> _TRAVAIL DEMANDÉ_
[a] D'après le texte sur l'incendie de Jasper, quel était le budget national de gestion des incendies de Parcs Canada en 2021 ?
[b] Reproduisez à l'identique, dans le texte sur l'incendie de Jasper, le passage qui va de « Le budget de » jusqu'à « contre les incendies. ».
--- TEXTE DE RÉFÉRENCE ---
Deux forestiers et chercheurs, Emile Begin et Ken Hodges, ont déclaré à CBC News en 2018 que le parc national de Jasper devait subir un incendie de forêt catastrophique en raison des pratiques de gestion de longue date – qui mettaient l'accent sur l'atténuation plutôt que sur l'exploitation des arbres morts – combinées aux impacts du changement climatique. Ils ont indiqué que leurs avertissements étaient restés largement ignorés par Parcs Canada, l'agence fédérale qui gère ce parc de 11.228 kilomètres carrés situé dans le sud-ouest de l'Alberta. Les efforts de lutte contre les incendies ont ironiquement créé les conditions propices à l'éclosion d'incendies encore plus dévastateurs, ont-ils déclaré, menaçant l'existence de la ville.
«La lutte aux incendies s'est faite pendant de nombreuses années, ce qui a entraîné l'apparition d'une grande quantité de combustible mort qui aurait été consumé par un processus naturel», a déclaré Hodges à la CBC. «Le dendroctone du pin ponderosa ne fait qu'aggraver la situation.» Hodges a ajouté : «Le potentiel qui existe est vraiment effrayant. Espérons que nous nous trompons.»
Le budget de gestion des incendies de Parcs Canada pour l'ensemble du pays était de 65 millions de dollars en 2021, avec 660 personnes déployées dans 34 parcs et sites à partir de 2023, couvrant 342.456 kilomètres carrés. Malgré ses ressources limitées, notamment son incapacité à lutter contre les incendies la nuit, l'agence fédérale Parcs Canada n'a pas sollicité l'Alberta pour obtenir le soutien de la province dans le cadre de l'incendie de Jasper, soulignant ainsi à quel point les conflits de juridictions ont nui aux efforts de lutte contre les incendies.
--- EXTRAITS DE DONNÉES ---
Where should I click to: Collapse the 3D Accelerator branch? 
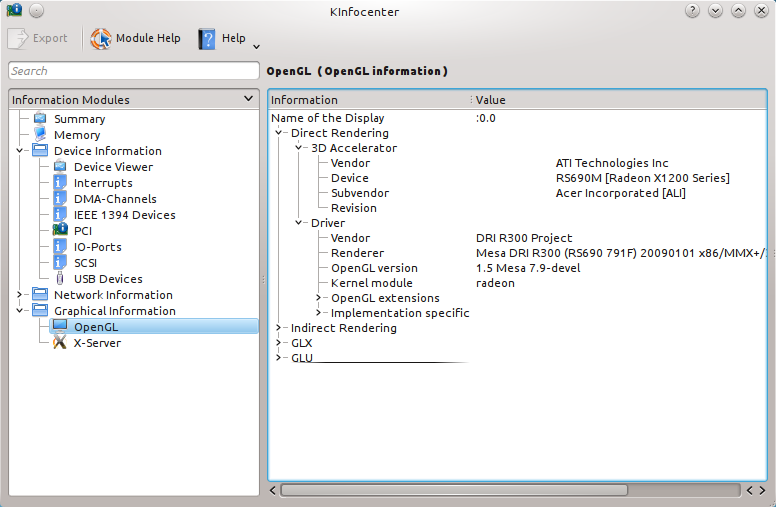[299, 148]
---
--- EXTRAITS DE DONNÉES ---
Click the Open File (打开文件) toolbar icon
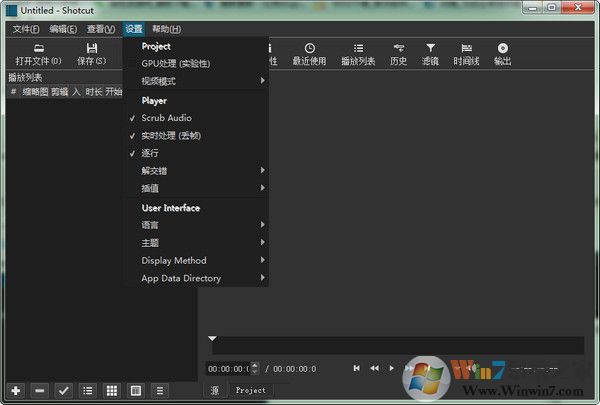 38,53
---
> _RÉPONSES ATTENDUES_
[a] 65 millions de dollars.

[b]
Le budget de gestion des incendies de Parcs Canada pour l'ensemble du pays était de 65 millions de dollars en 2021, avec 660 personnes déployées dans 34 parcs et sites à partir de 2023, couvrant 342.456 kilomètres carrés. Malgré ses ressources limitées, notamment son incapacité à lutter contre les incendies la nuit, l'agence fédérale Parcs Canada n'a pas sollicité l'Alberta pour obtenir le soutien de la province dans le cadre de l'incendie de Jasper, soulignant ainsi à quel point les conflits de juridictions ont nui aux efforts de lutte contre les incendies.